Problème : les patients de type O, qui représentent plus de la moitié des personnes en attente d'une greffe de rein, ne peuvent recevoir que des organes de type O... qui sont souvent donnés à d'autres personnes, puisqu'universellement compatibles. En fin de compte, les patients de type O attendent généralement deux à quatre ans de plus, et beaucoup meurent avant d'avoir reçu une greffe.

Le saviez-vous ?


Selon l’Agence de Biomédecine, en France, en 2024 :


  • 22 585 patients étaient en attente d’une greffe ;

  • 852 personnes sont décédées faute de donneur ;

  • le rein est l’organe le plus souvent greffé : 3 757 transplantations pour 1 439 transplantations hépatiques (foie), 414 cardiaques, 323 pulmonaires, 91 pancréatiques, 9 cardio-pulmonaires et 1 intestinale ;

  • Parmi ces greffes, 614 avaient été faites à partir de donneur vivant ;

  • Dans 36,4 % des cas de donneurs potentiels, il y a une opposition au prélèvement d’organe de la part des proches.

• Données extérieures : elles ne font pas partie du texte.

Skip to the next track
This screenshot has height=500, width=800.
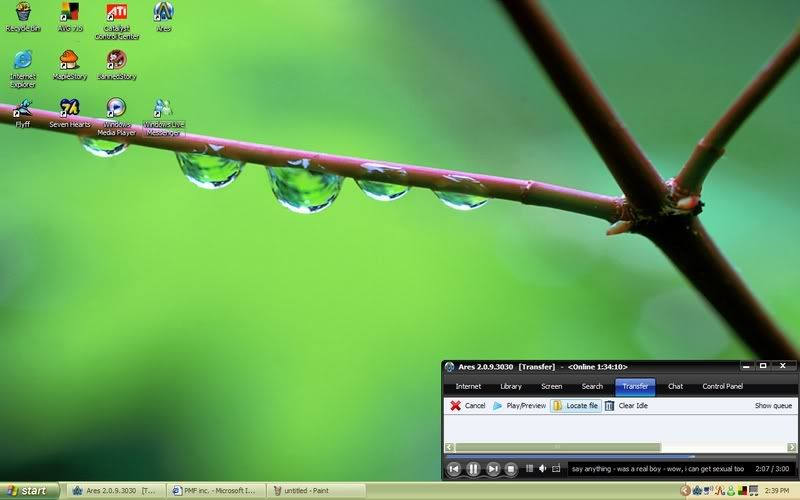[x=492, y=468]
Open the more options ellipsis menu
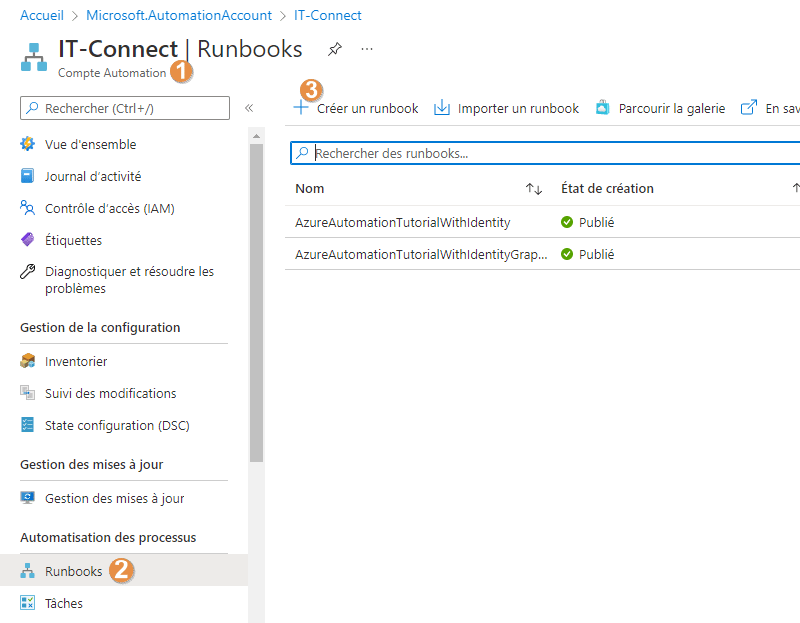 [367, 49]
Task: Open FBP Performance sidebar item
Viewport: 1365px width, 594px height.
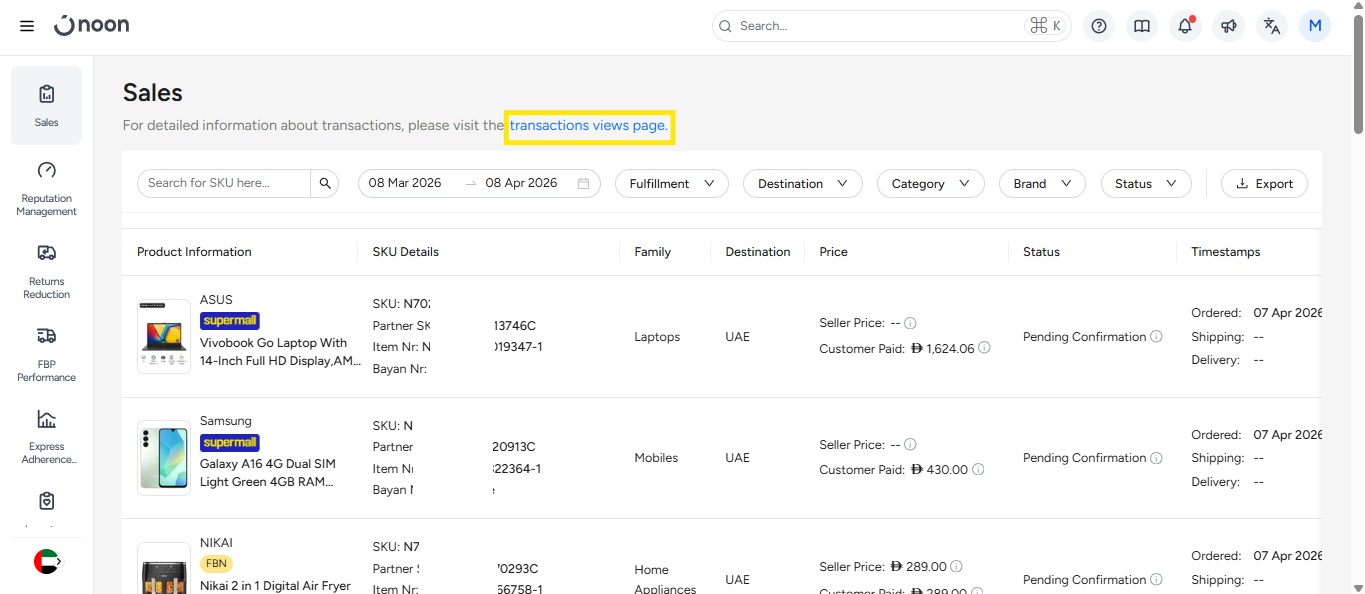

Éviter les traitements lourds


Il est possible de surmonter l'incompatibilité en éliminant, chez les receveurs, les anticorps dirigés contre les antigènes du non-soi (filtration du sang) et en abaissant ses défenses immunitaires (traitement immunosuppresseur). Cette approche est donc très contraignante, notamment en raison de la lourdeur des traitements qui nécessitent plusieurs jours avant l'opération pour être réellement efficaces, mais aussi du fait qu'elle nécessite des organes provenant de donneurs vivants.


Mais ceci pourrait bien changer. Selon une nouvelle étude publiée dans Nature Biomedical Engineering, pour surmonter les problèmes d'incompatibilité, il serait possible de modifier l'organe à greffer plutôt que le système immunitaire du receveur.


Traiter les greffons pour les rendre « universels »


Les auteurs, des chercheurs chinois et canadiens, ont utilisé deux enzymes capables d'éliminer très efficacement le sucre qui définit le groupe sanguin A (antigène) et donc de le convertir en groupe O universel. Elles agissent donc comme des ciseaux moléculaires coupant l'« étiquette » qui marque le groupe A, révélant ainsi le groupe O en dessous.


Ces deux enzymes avaient précédemment fait la preuve de l'efficacité de leurs capacités de conversion sur des poumons, du sang et des reins.


Dans cette nouvelle étude, les chercheurs expliquent comment ils sont parvenus à modifier les marqueurs antigéniques d'un rein d'un donneur A pour les transformer en marqueurs antigéniques O, puis de le transplanter avec succès sur un receveur en état de mort cérébrale.


Les résultats montrent que le rein a permis de produire de l'urine et surtout qu'aucun signe de rejet n'a été détecté. Si le receveur est décédé au bout de deux jours (ce qui était davantage lié à son état de santé défaillant et aux nombreuses biopsies réalisées dans le cadre de l'étude), cette étude permet d'entrevoir la possibilité d'effectuer les transplantations plus rapidement et avec moins de complications.


Même si les résultats sont préliminaires, ils sont très enthousiasmants, d'autant plus que cette approche pourrait également permettre l'utilisation d'organes de donneurs décédés dont le groupe sanguin est incompatible, à un moment où chaque heure compte pour la survie du patient.